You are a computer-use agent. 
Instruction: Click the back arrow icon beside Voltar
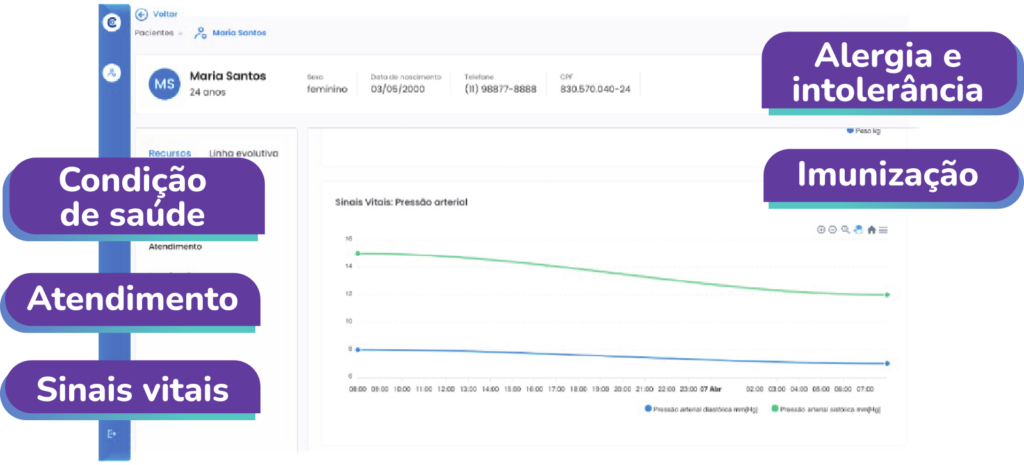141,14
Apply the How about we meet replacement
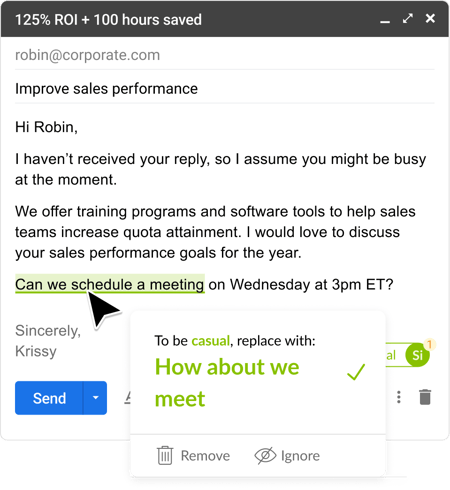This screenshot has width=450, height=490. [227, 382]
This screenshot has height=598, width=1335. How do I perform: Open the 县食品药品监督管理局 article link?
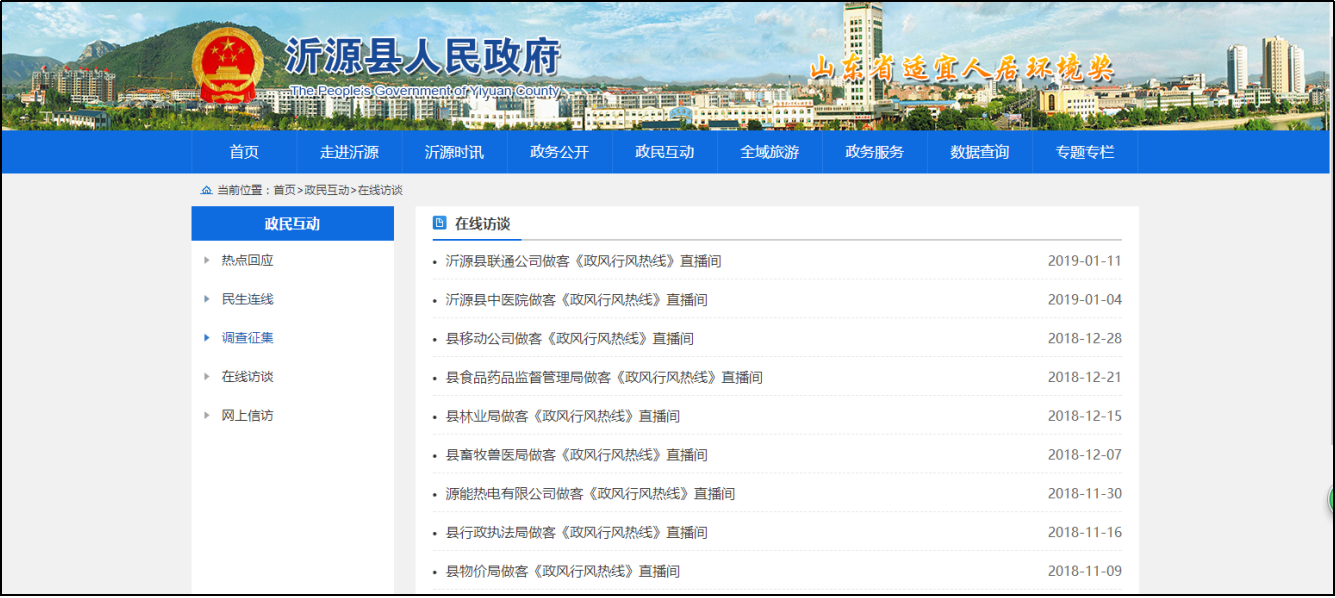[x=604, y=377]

(Task objective) Write out all the entries again, word for word, and print no images.

(Written reply)
You are a computer-use agent. 
Instruction: Click the back arrow icon beside Voltar
141,14
Apply the How about we meet replacement
This screenshot has width=450, height=490. [227, 382]
This screenshot has height=598, width=1335. How do I perform: Open the 县食品药品监督管理局 article link?
[x=604, y=377]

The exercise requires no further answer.